So … a lot … wrinkles …
Nintendo Labo packed a lot of stuff in his box. At first I thought I would sit down with my son today and create some cardboard creations, play the games and then write this review. After making our first major Toy-Con, as Nintendo called these projects, I was quickly disappointed with this performance. The majority of Toy-Con takes more than 90 minutes depending on the game and the piano can take more than two and a half hours.
That being said, the basics of Labo can be recorded in a few minutes, and I was able to mess around with the Motorcycle and RC Car Toy Conss. In the face of this, I'm not quite ready to make a final decision on Labo but here's enough to say something about exactly what Nintendo did here. Nintendo Labo ̵
Published by April 20, 2018 MSRP: $ 69.99
Labo is the most Nintendo Nintendo has ever made since then, well, the switch. It's an idea that probably comes only from Nintendo, and definitely will only produce and release Nintendo. Labo comes with the "game" (duh), a bundle of cardboard boxes with toy parts punched into it, some rubber bands and a few other Doodads to help make your creations. There are five of these creations: RC Car, Motorcycle, House, Piano and Fishing Rod. The basics of making it are pretty obvious: you lay out the cardboard, fold, plug the Joy-Con – and sometimes the switch itself – and you go to the races (literally, when you've built the bike). 19659003] Labo is for children over the age of six, and it's pretty obvious. My son is three years old, so much of the folding and some of the gameplay was a bit beyond him. It's not overly complicated in what I've built so far, but there are definitely some precise wrinkles that require a lighter touch. Still, at three o'clock, my son was fascinated by the crease he could make and by the fact that something we were doing could control things on screen. Watching him realize that the motorcycle handles we actually built a motorcycle built on the screen was cool. Hell, I thought it was damn cool and I'm a grown man. Something you build vibrates like a motorcycle, maneuvering like one and even has a working gas pedal, brake, horn and ignition is just … great.

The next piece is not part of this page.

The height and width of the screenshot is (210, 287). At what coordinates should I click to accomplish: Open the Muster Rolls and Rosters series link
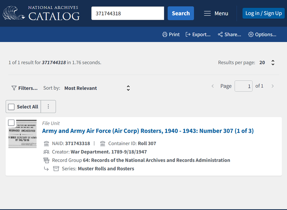(106, 169)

The construction itself is quite sturdy but it is still cardboard. The box is thinner than I thought, but also stronger than it looks. It is definitely strong enough to last a while, even with children, which was a recurring concern when Labo was announced. My son managed to smash a piece when I looked away for two seconds (because the children do), and he resisted his rather energetic attempts to "drive" the bike into the ground. However, it is by no means invincible; if I'm not careful, I might accidentally fold away where I should not. That could only be me, careless more than a statement about the strength of the cardboard.
What's clear is the attention to detail and the care Nintendo puts into this product. Every aspect seems to be thought through to the fifth degree, from what I've experienced so far. For example, the design of the motorcycle handlebar allows you to open the lower part, which makes plugging in the Joy-Con a breeze, even with large fingers. It's little things like these that highlight the construction aspect of Labo not to mention the fact that everything works (so far) simply.
As a dad – and a person shopping at IKEA – I've put together a lot of things that need to get parts into other parts, and nothing is more annoying than when something that's supposed to fit does not fit. This does not seem to happen at Labo . Each fold and tab fits exactly as it should, and it's really satisfying to come through a complicated folding series to make your Toy-Con exactly as it should.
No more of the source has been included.